The second deep dive into the pre-Talking Movies archives finds a review which gets quite thoroughly side-tracked by James Marsden.

This film is meant to be about perennial bridesmaid Jane Nichols in her quest to finally be the one walking up the aisle at her 28th wedding. Katherine Heigl though is, surprisingly, too bland in the lead to hold our attention so it should really be titled Everything Goes Right for James Marsden. If you’ve been following the career of poor Marsden you will have seen him lose the girl to Wolverine and Superman and get stitched up royally by Lena Headey in Gossip. 2007 represented something of a breakthrough for Marsden as he managed to at least not get screwed over in Hairspray before in Enchanted he finally got a girl…not the girl admittedly, but still it was one more girl than he’d managed to get up to that point. Now finally Marsden appears in a film where the script’s structure makes it clear that, barring genre-bending catastrophes, he has to get the girl.

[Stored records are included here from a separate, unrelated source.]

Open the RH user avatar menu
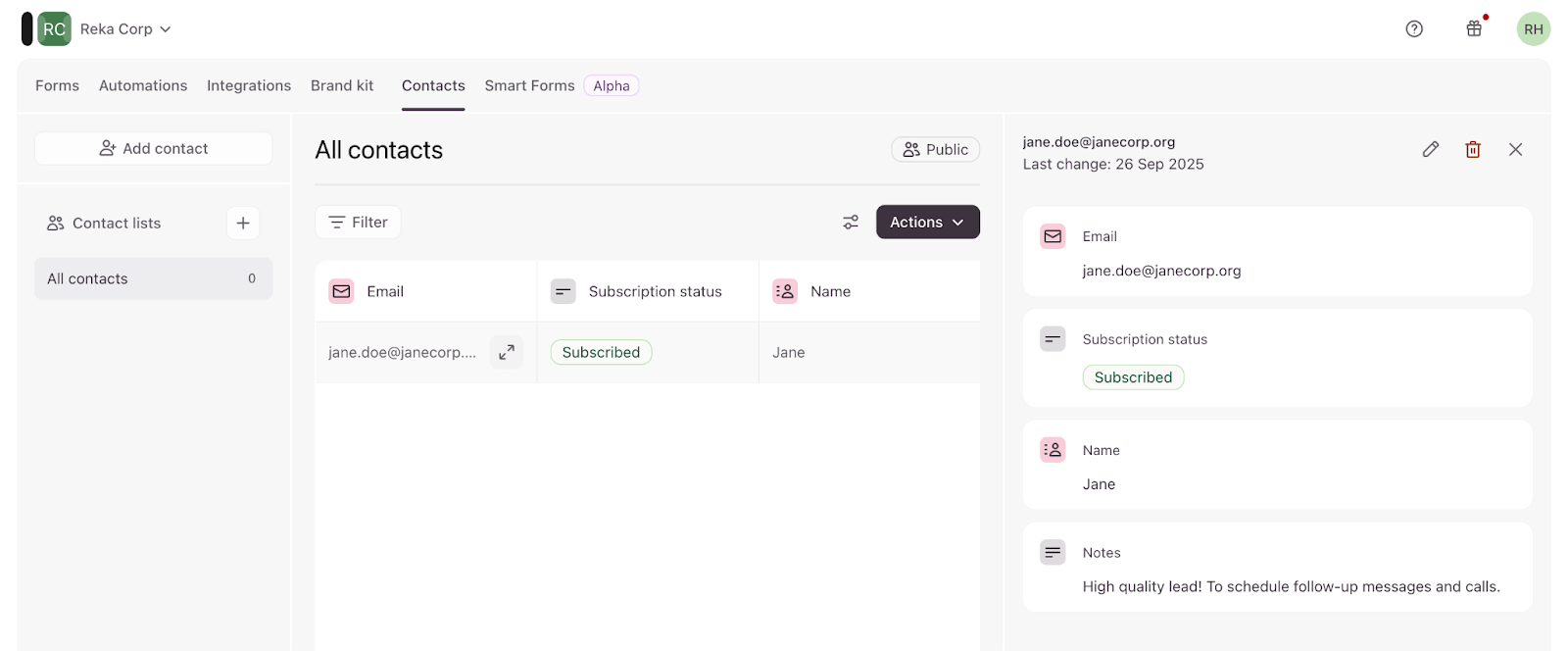click(1533, 29)
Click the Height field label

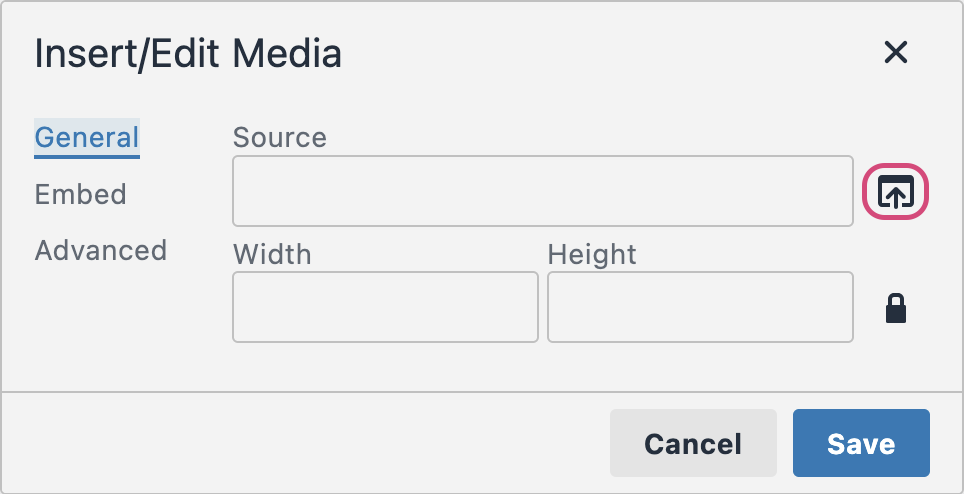point(592,254)
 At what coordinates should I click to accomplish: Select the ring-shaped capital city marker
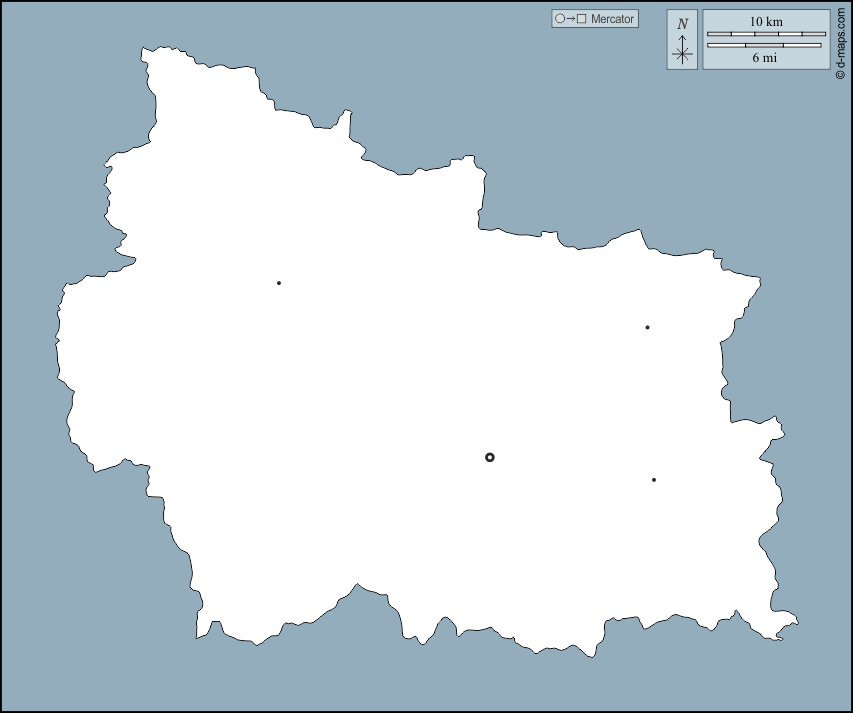pos(490,457)
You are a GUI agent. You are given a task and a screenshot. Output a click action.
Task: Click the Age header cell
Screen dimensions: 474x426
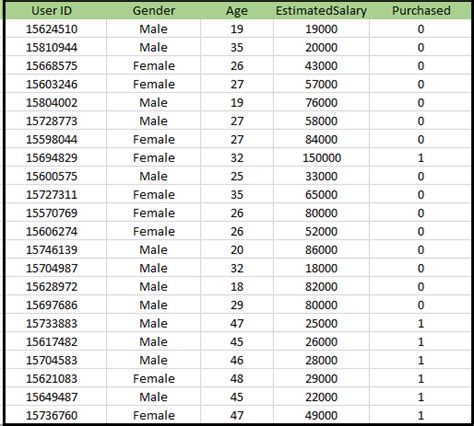(237, 11)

27 Dresses won’t change the world of romantic comedies but it lacks any bite whatever. Marsden, a cynical reporter stuck in a hellish job writing romantic froth about society weddings, meets lovelorn PA Jane. They, of course, don’t get on. He steals her appointments book to check his hunch that she’s a wedding junkie and so writes a story about her 27 weddings as bridesmaid/fixer. Aline Brosh McKenna, the screenwriter of The Devil Wears Prada, disappointingly forgets to bring any of that film’s acerbity to this script. Judy Greer does her best to have some fun with her role as Jane’s best friend, traditionally the role in romantic comedies that actors enjoy playing the most, but her bitchy lines aren’t a patch on Emily Blunt’s equivalent repartee in Prada. Sadly this film just lacks any pizzazz. Marsden who romped his way through Enchanted is having noticeably less of a good time here.

Perhaps he’s subdued by the presence of Malina Akerman as Jane’s obnoxious sister, who immediately snares Jane’s boss (Edward Burns-sleepwalking his way towards his paycheque) and asks Jane to be her bridesmaid and plan their wedding, ending all hope of Jane finally consummating her unrequited love for him. Akerman has appeared in some of the worst films of the past year, The Invasion, The Brothers Solomon, and The Heartbreak Kid and has one of the most grating screen presences imaginable. Theoretically pretty in a square jawed blonde sort of way she just lacks any sort of charm to make an audience care about her character’s various humiliations in this film, actually we cheer them on! Marsden is having some fun but 27 Dresses is just curiously anaemic as a romantic comedy. The funniest sequences involve montages of Heigl at various weddings which set up the closing visual gag which is sweet and funny but this is really one for Marsden completists only.